- Five telcos have formalized their joint venture to jointly develop telco-focused LLM
- The initiative aims to develop multilingual LLM helping telcos to improve customer engagement
- The GTAA is likely to face stiff competition
One of the highlights of the recently concluded TM Forum’s DTW: Ignite 2024 at Copenhagen was the formation of the Global Telco AI Alliance (GTAA). Several telcos, including e&, Singtel, Deutsche Telekom, SK Telecom and SoftBank, signed a joint venture (JV) to form GTAA to develop multilingual large language lodels (LLMs) and use artificial intelligence (AI) solutions to help service providers enhance customer experience in their respective markets.
This is important because the existing LLMs are unable to address the unique requirements of the telecom service providers. “An industry-specific LLM equipped with comprehensive understanding of our diverse product range will help us present a personalized offer that aligns with the preferences of our customers,” said William Woo, Group Chief Information Officer at Singtel, reported TM Forum’s blog.
“The existing generic LLMs fall short in addressing telco-related issues due to the complexity of local languages and industry terminologies. The telcos in the alliance will specifically collaborate and develop AI platforms tailored to address telecom-specific business issues, by leveraging extensive telecom data,” said Arun Menon, Principal Analyst at MTN Consulting.
This follows the announcement by the GTAA at Mobile World Congress in Barcelona earlier this year. All five partners will invest equal capital in developing telco-specific LLM to help telcos improve customer experience.

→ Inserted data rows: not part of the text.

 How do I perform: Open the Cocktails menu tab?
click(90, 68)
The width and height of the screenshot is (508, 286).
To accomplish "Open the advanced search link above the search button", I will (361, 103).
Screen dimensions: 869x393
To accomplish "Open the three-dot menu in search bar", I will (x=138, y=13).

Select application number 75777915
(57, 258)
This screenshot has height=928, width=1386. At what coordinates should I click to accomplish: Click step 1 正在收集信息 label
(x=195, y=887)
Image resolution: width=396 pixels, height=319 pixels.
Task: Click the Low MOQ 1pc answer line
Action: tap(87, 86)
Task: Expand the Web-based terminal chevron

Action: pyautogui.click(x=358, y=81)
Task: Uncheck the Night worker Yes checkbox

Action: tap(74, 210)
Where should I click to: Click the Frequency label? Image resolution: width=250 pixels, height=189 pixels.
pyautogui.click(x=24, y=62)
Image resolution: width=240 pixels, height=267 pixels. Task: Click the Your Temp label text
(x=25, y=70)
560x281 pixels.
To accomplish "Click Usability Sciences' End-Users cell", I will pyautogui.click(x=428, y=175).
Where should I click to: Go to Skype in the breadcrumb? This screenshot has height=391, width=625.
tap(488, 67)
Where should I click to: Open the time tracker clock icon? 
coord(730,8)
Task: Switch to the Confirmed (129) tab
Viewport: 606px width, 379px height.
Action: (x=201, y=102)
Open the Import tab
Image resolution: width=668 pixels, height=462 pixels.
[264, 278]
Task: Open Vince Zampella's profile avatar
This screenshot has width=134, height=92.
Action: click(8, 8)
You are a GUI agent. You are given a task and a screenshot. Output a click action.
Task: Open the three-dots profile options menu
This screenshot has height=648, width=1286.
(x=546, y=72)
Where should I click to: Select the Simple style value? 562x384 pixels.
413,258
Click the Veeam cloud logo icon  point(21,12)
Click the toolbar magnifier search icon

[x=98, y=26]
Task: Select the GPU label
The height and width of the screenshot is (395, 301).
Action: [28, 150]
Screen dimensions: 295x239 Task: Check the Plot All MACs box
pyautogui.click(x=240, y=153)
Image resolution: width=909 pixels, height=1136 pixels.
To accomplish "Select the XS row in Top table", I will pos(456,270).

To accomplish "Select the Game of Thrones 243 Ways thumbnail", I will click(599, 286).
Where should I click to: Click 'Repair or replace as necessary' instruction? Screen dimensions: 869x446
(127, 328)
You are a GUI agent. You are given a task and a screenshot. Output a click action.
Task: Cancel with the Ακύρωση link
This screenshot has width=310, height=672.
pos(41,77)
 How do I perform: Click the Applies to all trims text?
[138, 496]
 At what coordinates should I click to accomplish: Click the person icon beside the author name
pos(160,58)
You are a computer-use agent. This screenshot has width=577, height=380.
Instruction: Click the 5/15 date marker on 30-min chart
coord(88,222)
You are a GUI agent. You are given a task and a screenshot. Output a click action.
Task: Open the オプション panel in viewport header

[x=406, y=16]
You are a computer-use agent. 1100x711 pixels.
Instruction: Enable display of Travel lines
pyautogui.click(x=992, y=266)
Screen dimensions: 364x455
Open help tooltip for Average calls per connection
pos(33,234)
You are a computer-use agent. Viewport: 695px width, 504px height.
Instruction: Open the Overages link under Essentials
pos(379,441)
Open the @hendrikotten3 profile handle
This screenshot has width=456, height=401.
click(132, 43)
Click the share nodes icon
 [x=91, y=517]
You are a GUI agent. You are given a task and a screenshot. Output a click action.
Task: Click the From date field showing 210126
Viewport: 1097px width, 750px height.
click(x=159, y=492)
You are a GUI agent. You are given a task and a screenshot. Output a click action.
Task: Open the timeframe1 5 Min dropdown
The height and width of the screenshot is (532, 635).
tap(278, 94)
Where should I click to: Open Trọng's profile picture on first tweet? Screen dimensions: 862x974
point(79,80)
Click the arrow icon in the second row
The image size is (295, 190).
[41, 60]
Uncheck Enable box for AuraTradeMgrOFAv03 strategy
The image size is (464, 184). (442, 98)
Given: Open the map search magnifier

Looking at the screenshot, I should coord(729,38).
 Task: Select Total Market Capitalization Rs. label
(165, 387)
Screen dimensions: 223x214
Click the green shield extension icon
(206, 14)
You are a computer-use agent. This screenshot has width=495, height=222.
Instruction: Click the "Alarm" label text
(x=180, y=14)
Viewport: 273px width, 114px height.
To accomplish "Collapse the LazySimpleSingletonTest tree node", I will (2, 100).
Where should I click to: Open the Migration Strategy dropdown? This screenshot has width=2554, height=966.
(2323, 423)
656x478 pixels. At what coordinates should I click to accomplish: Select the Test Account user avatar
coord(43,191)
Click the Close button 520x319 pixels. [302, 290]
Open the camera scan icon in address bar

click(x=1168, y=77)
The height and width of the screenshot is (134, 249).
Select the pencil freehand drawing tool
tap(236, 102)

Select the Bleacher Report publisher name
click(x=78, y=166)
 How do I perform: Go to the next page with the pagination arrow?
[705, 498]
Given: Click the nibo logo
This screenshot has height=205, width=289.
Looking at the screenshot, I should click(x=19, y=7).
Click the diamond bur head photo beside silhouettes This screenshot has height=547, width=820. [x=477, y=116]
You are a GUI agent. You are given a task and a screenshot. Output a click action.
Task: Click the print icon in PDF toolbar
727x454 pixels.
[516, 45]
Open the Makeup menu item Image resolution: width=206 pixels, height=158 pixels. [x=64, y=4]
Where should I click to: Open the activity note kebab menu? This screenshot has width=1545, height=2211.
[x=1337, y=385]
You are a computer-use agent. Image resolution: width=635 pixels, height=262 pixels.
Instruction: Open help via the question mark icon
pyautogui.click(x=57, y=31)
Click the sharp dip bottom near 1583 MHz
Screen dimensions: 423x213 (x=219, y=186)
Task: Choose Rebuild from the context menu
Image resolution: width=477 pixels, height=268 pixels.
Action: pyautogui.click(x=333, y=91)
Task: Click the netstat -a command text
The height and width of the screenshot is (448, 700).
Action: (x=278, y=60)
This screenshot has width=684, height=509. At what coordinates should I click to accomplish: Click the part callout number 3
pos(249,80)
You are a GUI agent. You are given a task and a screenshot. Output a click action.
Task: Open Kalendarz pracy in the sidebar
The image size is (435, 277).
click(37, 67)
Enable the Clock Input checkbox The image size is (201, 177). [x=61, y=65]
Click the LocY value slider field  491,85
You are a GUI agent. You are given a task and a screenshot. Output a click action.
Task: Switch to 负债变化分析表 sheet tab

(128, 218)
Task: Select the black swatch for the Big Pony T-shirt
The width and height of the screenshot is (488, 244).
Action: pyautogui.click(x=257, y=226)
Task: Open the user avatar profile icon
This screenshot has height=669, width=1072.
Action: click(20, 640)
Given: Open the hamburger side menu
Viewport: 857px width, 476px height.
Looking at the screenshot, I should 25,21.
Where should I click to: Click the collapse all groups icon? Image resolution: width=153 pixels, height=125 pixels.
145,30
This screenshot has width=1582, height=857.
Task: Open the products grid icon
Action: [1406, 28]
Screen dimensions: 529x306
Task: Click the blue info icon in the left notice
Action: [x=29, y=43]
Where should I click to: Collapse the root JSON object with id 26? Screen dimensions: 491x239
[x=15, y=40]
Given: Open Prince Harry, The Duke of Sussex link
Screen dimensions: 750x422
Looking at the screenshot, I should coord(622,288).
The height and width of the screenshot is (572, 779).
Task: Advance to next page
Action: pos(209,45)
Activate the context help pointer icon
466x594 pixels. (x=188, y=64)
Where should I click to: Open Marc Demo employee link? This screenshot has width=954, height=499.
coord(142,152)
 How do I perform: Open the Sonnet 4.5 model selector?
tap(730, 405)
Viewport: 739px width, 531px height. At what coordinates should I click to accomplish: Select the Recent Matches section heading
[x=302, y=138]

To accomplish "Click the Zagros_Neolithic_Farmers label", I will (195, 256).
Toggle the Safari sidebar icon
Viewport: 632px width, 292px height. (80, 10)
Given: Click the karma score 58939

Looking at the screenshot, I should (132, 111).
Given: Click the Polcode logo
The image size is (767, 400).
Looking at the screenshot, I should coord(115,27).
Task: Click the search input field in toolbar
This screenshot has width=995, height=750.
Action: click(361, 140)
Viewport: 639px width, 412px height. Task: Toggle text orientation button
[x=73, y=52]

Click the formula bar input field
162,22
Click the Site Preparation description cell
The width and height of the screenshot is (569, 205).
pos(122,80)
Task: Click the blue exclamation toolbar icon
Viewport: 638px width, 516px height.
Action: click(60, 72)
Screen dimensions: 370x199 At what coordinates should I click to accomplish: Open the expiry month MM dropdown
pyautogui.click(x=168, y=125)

“The JV will look at deploying innovative AI applications tailored to the needs of the founding partners in their respective markets, enabling them to reach a global customer base of approximately 1.3 billion across 50 countries,” says the press release.
The LLM will be available in several languages, including Korean, English, German, Bahasa (official language of Indonesia) and Arabic, which will help the telcos improve customer engagement in their markets.
“The alliance aims to develop multilingual telco LLMs with a focus on 'localization'. Through localization of processes using Gen AI, telcos vow to eliminate language barriers and improve customer engagement in their respective operating markets. This is significant as current Gen AI tools have inadequate linguistic capabilities, mostly limited to the world’s dominant languages such as English, French, German, Spanish, Chinese, etc.,” said Menon. Incorporating local languages can go a long way in enhancing customer engagement as well as developing a culturally appropriate user experience.
Essentially, telecom service providers stand to benefit from AI and generative AI (GenAI) in two domains of network management and customer service. “In the network domain, these include topology optimization, network capacity planning, and predictive maintenance, for example. In the customer support domain, they include localized virtual assistants, personalized support and contact center documentation,” noted Menon.
Growing competition
The GTAA is likely to face stiff competition, not just from other telcos and vendors but also from its members who are developing their own LLMs as well. For instance, SK Telecom has developed A.X, trained on its own data to capture the dynamics of the local market. There is also nothing preventing the vendors from developing LLMs targeting the telecom industry.
“While telcos in GTAA are largely using in-house expertise and collaborations to develop their own Gen AI tools, many operators are likely to leverage pre-trained models from vendors that can be customized by feeding internal company-proprietary data to meet telecom-specific needs. That’s especially true for small- and medium-sized operators who are constrained by the lack of technical resources and workforce expertise,” explained Menon. The cost and speed-to-market concerns may push the service providers to opt for pre-trained vendor LLMs in their systems.
“One key consideration for telcos in opting for vendor-based models is to ease concerns surrounding regulatory compliance. Vendor-based models will often offer support for security and privacy requirements that are compliant with major regulations such as GDPR. For instance, Amazon Bedrock, which is a machine learning platform from Amazon Web Services (AWS) to build and scale GenAI applications with foundational models, is compatible with common compliance standards including GDPR,” added Menon.